RECORDS TO USE: Begin
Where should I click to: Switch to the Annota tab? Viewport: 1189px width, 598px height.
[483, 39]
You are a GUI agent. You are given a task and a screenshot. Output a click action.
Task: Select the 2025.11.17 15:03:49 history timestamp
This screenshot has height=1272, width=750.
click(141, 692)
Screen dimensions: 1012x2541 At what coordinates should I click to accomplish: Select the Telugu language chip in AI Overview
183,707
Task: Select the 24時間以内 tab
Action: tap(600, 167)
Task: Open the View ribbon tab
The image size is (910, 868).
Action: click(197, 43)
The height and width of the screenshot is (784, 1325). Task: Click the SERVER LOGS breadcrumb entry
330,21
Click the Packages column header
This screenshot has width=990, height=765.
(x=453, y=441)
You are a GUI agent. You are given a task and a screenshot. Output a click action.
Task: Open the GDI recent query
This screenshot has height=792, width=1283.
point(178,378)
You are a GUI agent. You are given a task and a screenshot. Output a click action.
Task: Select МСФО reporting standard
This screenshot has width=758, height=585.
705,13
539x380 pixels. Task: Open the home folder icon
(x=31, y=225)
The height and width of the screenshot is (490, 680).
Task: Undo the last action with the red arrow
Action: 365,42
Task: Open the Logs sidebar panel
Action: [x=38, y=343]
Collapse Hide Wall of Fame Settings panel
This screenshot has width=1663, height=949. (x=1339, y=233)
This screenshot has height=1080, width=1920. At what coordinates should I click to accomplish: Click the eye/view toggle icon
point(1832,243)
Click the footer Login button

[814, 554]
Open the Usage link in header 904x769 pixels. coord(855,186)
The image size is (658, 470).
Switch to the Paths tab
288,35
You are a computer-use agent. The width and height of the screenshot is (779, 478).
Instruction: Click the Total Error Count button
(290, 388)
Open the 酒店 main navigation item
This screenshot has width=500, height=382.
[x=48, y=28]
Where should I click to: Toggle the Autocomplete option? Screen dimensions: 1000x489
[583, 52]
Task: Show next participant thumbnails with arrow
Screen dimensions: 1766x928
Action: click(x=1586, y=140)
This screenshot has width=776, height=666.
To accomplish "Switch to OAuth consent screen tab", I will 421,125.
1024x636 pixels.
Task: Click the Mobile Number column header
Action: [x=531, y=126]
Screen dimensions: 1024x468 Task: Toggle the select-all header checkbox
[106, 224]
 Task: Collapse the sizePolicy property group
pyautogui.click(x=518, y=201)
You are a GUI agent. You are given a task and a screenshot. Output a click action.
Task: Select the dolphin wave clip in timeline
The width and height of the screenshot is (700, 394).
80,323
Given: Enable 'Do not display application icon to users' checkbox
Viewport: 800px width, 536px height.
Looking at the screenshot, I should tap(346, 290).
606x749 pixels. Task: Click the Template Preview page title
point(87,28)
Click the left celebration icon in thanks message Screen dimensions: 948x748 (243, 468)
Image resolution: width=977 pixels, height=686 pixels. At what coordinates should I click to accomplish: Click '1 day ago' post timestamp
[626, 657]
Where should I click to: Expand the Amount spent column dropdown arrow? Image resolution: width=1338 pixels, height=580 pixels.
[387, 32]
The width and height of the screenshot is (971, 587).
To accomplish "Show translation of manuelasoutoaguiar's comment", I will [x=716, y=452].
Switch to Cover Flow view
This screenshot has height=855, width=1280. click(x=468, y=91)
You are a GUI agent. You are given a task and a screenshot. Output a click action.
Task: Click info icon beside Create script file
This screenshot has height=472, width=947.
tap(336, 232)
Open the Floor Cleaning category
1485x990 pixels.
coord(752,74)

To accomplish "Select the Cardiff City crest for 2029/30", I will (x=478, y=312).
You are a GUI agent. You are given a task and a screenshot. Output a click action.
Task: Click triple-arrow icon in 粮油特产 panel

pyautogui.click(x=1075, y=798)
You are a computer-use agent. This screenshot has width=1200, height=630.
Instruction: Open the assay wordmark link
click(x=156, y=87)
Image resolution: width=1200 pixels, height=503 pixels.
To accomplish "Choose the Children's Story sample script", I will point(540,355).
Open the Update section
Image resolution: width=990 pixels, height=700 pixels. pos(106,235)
RECORDS TO USE: End
(PROBLEM): Print the records above once again, exactly as written.

(PROBLEM SOLUTION):
Where should I click to: Switch to the Annota tab? Viewport: 1189px width, 598px height.
[483, 39]
You are a GUI agent. You are given a task and a screenshot. Output a click action.
Task: Select the 2025.11.17 15:03:49 history timestamp
This screenshot has height=1272, width=750.
click(141, 692)
Screen dimensions: 1012x2541 At what coordinates should I click to accomplish: Select the Telugu language chip in AI Overview
183,707
Task: Select the 24時間以内 tab
Action: tap(600, 167)
Task: Open the View ribbon tab
The image size is (910, 868).
Action: click(197, 43)
The height and width of the screenshot is (784, 1325). Task: Click the SERVER LOGS breadcrumb entry
330,21
Click the Packages column header
This screenshot has width=990, height=765.
(x=453, y=441)
You are a GUI agent. You are given a task and a screenshot. Output a click action.
Task: Open the GDI recent query
This screenshot has height=792, width=1283.
point(178,378)
You are a GUI agent. You are given a task and a screenshot. Output a click action.
Task: Select МСФО reporting standard
This screenshot has width=758, height=585.
705,13
539x380 pixels. Task: Open the home folder icon
(x=31, y=225)
The height and width of the screenshot is (490, 680).
Task: Undo the last action with the red arrow
Action: 365,42
Task: Open the Logs sidebar panel
Action: [x=38, y=343]
Collapse Hide Wall of Fame Settings panel
This screenshot has width=1663, height=949. (x=1339, y=233)
This screenshot has height=1080, width=1920. At what coordinates should I click to accomplish: Click the eye/view toggle icon
point(1832,243)
Click the footer Login button

[814, 554]
Open the Usage link in header 904x769 pixels. coord(855,186)
The image size is (658, 470).
Switch to the Paths tab
288,35
You are a computer-use agent. The width and height of the screenshot is (779, 478).
Instruction: Click the Total Error Count button
(290, 388)
Open the 酒店 main navigation item
This screenshot has width=500, height=382.
[x=48, y=28]
Where should I click to: Toggle the Autocomplete option? Screen dimensions: 1000x489
[583, 52]
Task: Show next participant thumbnails with arrow
Screen dimensions: 1766x928
Action: click(x=1586, y=140)
This screenshot has width=776, height=666.
To accomplish "Switch to OAuth consent screen tab", I will 421,125.
1024x636 pixels.
Task: Click the Mobile Number column header
Action: [x=531, y=126]
Screen dimensions: 1024x468 Task: Toggle the select-all header checkbox
[106, 224]
 Task: Collapse the sizePolicy property group
pyautogui.click(x=518, y=201)
You are a GUI agent. You are given a task and a screenshot. Output a click action.
Task: Select the dolphin wave clip in timeline
The width and height of the screenshot is (700, 394).
80,323
Given: Enable 'Do not display application icon to users' checkbox
Viewport: 800px width, 536px height.
Looking at the screenshot, I should tap(346, 290).
606x749 pixels. Task: Click the Template Preview page title
point(87,28)
Click the left celebration icon in thanks message Screen dimensions: 948x748 (243, 468)
Image resolution: width=977 pixels, height=686 pixels. At what coordinates should I click to accomplish: Click '1 day ago' post timestamp
[626, 657]
Where should I click to: Expand the Amount spent column dropdown arrow? Image resolution: width=1338 pixels, height=580 pixels.
[387, 32]
The width and height of the screenshot is (971, 587).
To accomplish "Show translation of manuelasoutoaguiar's comment", I will [x=716, y=452].
Switch to Cover Flow view
This screenshot has height=855, width=1280. click(x=468, y=91)
You are a GUI agent. You are given a task and a screenshot. Output a click action.
Task: Click info icon beside Create script file
This screenshot has height=472, width=947.
tap(336, 232)
Open the Floor Cleaning category
1485x990 pixels.
coord(752,74)

To accomplish "Select the Cardiff City crest for 2029/30", I will (x=478, y=312).
You are a GUI agent. You are given a task and a screenshot. Output a click action.
Task: Click triple-arrow icon in 粮油特产 panel

pyautogui.click(x=1075, y=798)
You are a computer-use agent. This screenshot has width=1200, height=630.
Instruction: Open the assay wordmark link
click(x=156, y=87)
Image resolution: width=1200 pixels, height=503 pixels.
To accomplish "Choose the Children's Story sample script", I will point(540,355).
Open the Update section
Image resolution: width=990 pixels, height=700 pixels. pos(106,235)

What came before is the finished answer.